Le 10 mars, la société a annoncé qu'elle allait réduire son dividende pour la première fois depuis le début des années 1990, lorsque l'invasion de Koweït par Saddam Hussein a fait chuter les prix du pétrole.

Occidental n'est qu'une pièce du puzzle. En avril, l'Energy Information Administration a revu à la baisse ses prévisions de production de pétrole aux États-Unis, estimant qu'il chutera cette année et l'an prochain – ce qui laisse penser que les jours de forte croissance de la production de schiste sont révolus.

Le coronavirus peut tuer notre rêve de fièvre fracturante

Le 10 mars, Scott Sheffield, directeur général de Pioneer Natural Resources, un foreur majeur dans le bassin du Permien, a déclaré à Bloomberg que la production de pétrole américaine pourrait chuter de plus de deux millions de barils par jour d'ici l'année prochaine si les prix restent où ils sont aujourd'hui.

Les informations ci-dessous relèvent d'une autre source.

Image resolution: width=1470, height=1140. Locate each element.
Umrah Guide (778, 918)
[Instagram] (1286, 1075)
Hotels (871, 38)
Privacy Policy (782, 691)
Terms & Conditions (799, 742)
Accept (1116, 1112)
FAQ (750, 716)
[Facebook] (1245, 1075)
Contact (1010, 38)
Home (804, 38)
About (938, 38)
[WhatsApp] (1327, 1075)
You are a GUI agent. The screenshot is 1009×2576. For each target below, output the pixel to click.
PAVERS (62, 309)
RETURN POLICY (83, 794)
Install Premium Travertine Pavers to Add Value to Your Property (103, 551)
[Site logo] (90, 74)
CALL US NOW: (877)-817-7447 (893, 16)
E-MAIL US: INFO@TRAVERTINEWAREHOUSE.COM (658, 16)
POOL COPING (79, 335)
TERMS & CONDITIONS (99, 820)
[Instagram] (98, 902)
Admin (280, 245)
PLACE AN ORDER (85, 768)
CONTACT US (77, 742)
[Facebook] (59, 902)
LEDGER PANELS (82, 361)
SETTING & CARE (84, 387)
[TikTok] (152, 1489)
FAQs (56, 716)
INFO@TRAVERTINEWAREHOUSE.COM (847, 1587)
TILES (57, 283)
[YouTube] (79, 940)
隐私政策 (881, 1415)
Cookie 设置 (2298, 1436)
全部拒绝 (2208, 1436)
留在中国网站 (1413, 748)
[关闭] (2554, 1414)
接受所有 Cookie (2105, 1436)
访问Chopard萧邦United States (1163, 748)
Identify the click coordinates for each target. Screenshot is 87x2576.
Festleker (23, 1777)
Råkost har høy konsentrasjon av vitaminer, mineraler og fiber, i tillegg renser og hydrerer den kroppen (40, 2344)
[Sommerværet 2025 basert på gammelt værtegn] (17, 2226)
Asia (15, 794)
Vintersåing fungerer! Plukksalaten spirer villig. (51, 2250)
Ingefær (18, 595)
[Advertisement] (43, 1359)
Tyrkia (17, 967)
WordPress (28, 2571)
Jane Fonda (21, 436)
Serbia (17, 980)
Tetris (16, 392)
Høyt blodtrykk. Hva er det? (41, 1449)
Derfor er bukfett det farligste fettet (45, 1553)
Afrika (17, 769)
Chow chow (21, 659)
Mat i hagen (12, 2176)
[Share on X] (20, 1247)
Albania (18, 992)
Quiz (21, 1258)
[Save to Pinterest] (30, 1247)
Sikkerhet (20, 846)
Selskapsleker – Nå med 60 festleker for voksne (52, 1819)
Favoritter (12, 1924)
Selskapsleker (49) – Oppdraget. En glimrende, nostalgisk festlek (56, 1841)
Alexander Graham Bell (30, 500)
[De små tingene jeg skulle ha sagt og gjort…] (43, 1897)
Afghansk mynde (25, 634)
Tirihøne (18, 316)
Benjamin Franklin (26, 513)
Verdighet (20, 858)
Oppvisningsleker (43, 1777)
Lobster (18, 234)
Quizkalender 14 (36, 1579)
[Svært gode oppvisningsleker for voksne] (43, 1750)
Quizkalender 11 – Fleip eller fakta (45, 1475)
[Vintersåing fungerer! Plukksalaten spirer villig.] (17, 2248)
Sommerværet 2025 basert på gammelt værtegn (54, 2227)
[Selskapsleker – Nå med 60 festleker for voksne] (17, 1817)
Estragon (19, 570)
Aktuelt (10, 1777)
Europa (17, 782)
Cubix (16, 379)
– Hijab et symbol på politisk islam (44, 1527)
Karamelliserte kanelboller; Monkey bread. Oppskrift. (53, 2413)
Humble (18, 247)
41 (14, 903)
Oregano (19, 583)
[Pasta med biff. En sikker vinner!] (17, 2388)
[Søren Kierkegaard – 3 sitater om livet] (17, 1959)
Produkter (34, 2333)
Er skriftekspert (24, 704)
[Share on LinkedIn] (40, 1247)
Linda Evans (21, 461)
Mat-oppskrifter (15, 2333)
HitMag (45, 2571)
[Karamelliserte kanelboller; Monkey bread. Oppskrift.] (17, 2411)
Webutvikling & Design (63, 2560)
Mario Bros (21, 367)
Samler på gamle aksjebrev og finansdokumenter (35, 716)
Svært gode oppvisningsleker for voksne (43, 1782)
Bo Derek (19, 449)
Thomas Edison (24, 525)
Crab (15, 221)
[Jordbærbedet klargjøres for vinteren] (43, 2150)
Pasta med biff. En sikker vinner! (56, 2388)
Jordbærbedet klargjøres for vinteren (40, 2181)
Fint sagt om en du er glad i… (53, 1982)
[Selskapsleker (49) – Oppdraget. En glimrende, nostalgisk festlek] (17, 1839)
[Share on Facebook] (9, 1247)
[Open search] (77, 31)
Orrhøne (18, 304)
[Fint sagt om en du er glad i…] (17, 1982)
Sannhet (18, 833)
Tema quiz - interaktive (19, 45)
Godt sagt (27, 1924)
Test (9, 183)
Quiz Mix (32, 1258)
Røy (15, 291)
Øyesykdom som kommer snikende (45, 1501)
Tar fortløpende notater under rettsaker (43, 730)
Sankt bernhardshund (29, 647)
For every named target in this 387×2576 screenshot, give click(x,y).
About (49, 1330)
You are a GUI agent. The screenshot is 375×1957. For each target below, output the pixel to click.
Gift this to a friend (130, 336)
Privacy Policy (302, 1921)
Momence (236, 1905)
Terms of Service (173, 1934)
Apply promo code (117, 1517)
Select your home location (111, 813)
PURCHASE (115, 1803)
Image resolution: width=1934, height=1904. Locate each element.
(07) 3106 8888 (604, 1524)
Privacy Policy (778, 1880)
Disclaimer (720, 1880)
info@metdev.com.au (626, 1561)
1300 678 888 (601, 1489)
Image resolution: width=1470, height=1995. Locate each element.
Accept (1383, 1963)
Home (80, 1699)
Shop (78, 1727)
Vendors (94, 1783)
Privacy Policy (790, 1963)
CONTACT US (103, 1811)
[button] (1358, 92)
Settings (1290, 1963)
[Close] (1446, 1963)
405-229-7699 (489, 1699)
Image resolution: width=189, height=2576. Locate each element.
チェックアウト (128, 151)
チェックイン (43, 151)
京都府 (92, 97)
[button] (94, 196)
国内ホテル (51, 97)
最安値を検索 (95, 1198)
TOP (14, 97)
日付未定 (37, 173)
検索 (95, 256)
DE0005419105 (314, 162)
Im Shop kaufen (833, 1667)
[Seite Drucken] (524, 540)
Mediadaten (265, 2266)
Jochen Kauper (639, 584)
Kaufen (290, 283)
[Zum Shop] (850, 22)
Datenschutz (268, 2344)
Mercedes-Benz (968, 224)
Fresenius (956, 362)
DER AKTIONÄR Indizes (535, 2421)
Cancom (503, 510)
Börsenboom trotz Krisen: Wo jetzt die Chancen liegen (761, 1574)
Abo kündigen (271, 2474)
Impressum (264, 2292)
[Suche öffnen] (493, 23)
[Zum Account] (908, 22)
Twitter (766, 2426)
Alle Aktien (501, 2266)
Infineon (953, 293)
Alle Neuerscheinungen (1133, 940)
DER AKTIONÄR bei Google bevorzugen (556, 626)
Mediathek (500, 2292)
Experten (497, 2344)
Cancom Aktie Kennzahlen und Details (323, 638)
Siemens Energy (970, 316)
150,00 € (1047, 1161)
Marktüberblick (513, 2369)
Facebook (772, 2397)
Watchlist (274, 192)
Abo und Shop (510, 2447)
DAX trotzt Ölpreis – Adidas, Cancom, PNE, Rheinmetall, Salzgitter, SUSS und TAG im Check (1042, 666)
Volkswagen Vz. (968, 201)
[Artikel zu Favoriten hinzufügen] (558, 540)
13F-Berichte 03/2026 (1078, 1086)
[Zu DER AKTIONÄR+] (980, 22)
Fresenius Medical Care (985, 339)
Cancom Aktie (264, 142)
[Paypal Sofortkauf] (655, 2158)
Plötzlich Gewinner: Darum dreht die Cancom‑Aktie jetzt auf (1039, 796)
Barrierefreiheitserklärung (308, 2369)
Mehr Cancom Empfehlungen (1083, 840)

« C'est la fin des années 80 », a déclaré un observateur attentif de l'industrie.

Après que les États-Unis se soient engagés dans une négociation à enjeux élevés avec la Russie et l'Arabie saoudite pour réduire la production, un accord de principe a été conclu jeudi. Certes, le président Trump, qui a tant misé sur l'industrie américaine du schiste, veut la sauver. « Nous avons vraiment besoin que Trump fasse quelque chose ou il va perdre tous les états énergétiques dans cette élection », a déclaré M. Sheffield à CNBC fin mars.

Un accord et des prix du pétrole plus élevés pourraient aider l'industrie. Mais ils ne régleront pas son problème fondamental de rentabilité. L'indépendance énergétique était un rêve fébrile, alimenté par une dette bon marché et des marchés financiers mousseux.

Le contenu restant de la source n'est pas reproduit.